President Joe Biden’s communications director Kate Bedingfield faulted Vice President Kamala Harris herself for growing issues in the VP’s office, according to a forthcoming book.
New York Times reporters Jonathan Martin and Alex Burns pull back the curtain of the reportedly contentious relationship between Biden and Harris’ teams in their forthcoming book “This Will Not Pass: Trump, Biden, and the Battle for America’s Future” which is due for release in May. Politico Playbook reported on some excerpts from the book about the Biden-Harris tumult on Tuesday.
Biden’s team runs a notoriously leak-proof operation. But beginning in the summer of 2021, reports in outlets including Politico, the Washington Post, and CNN detailed internal dysfunction and discord within Harris’ office, tensions between the vice-president and president’s staff, and Harris’ own dissatisfaction with her portfolio of issues, which include voting rights and immigration.

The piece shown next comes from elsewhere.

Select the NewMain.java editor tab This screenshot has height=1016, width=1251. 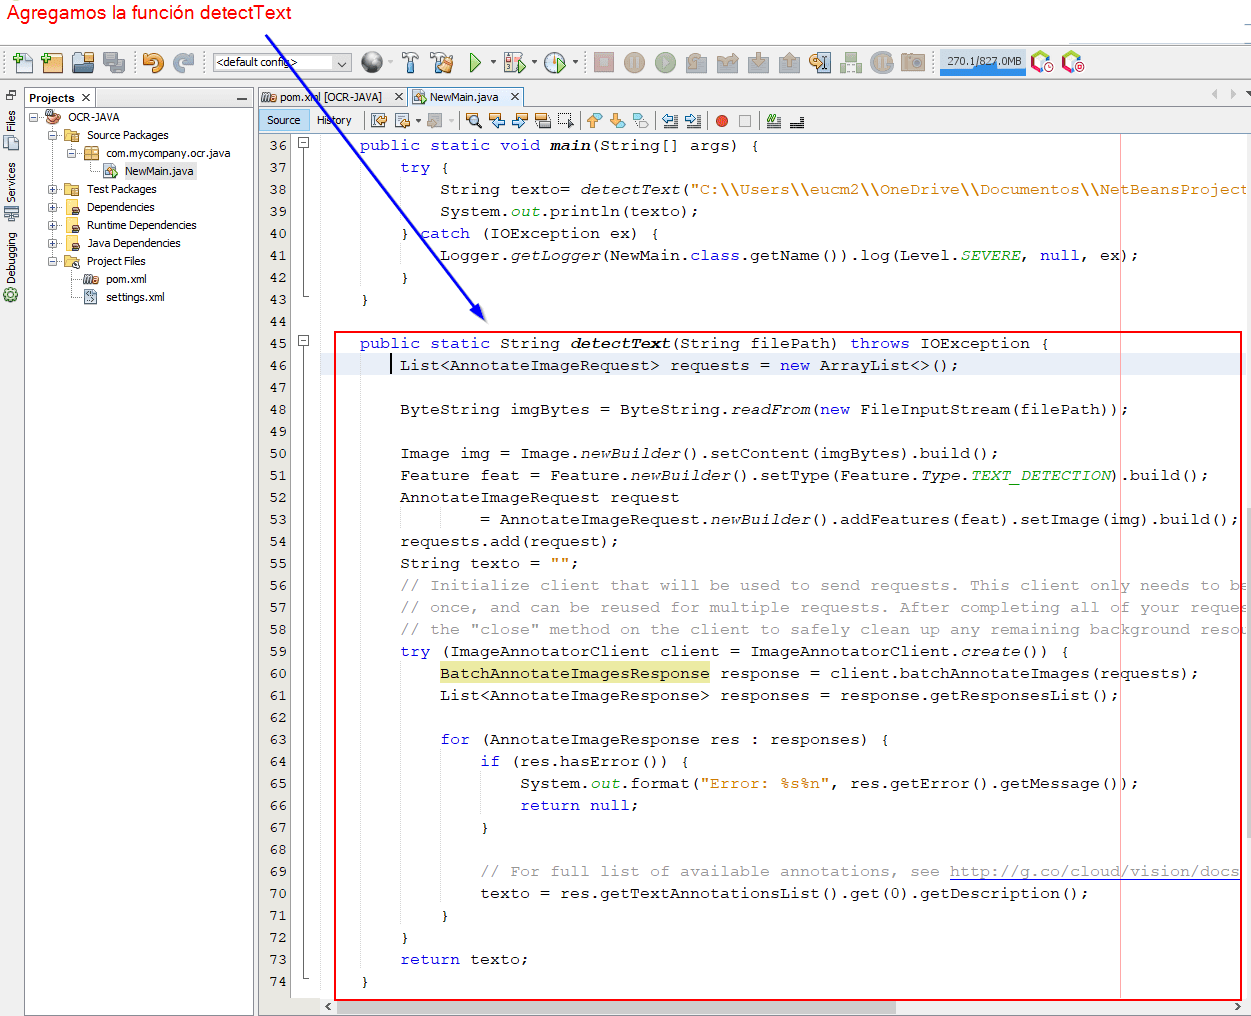point(463,97)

Bedingfield, Martin and Burns write, quickly became fed up with Harris’ allies openly griping and complaining about her portfolio and her assigned set of issues. Bedingfield, citing the implosion of Harris’ 2020 presidential campaign and the reported discord in her Senate office, also believed that Harris had only herself to blame.
“In private, Bedingfield had taken to noting that the vice presidency was not the first time in Harris’s political career that she had fallen short of sky-high expectations: Her Senate office had been messy and her presidential campaign had been a fiasco,” the authors write. “Perhaps, she suggested, the problem was not the vice president’s staff.”

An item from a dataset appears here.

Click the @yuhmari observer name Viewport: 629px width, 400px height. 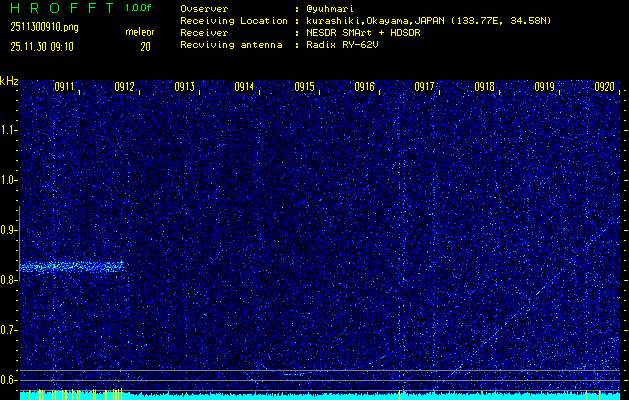pyautogui.click(x=327, y=8)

Biden, for his part, was none too pleased with the leaks.
The president, according to the book, told West Wing senior staff on no uncertain terms that if “he found that any of them was stirring up negative stories about the vice president…they would quickly be former staff.”
Bedingfield did not directly deny the substance of the reporting, but said she has “the utmost respect” for Harris’ work.

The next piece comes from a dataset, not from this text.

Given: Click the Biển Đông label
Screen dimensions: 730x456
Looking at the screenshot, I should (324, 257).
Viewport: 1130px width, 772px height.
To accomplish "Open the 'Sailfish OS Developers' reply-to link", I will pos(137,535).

“The fact that no one working on this book bothered to call to fact check this unattributed claim tells you what you need to know,” Bedingfield told Politico Playbook in an email. “Vice President Harris is a force in this administration and I have the utmost respect for the work she does every day to move the country forward.”
Harris occupies a unique position as the first woman — and first woman of color — to serve as vice president. When it came to her portfolio, Martin and Burns also write that Harris informed the White House “in frank terms that she did not want to be restricted to a few subjects mainly associated with women and Black Americans.”
The two also report that Biden and Harris have a “friendly but not close” personal relationship, “and their weekly lunches lacked a real depth of personal and political intimacy.”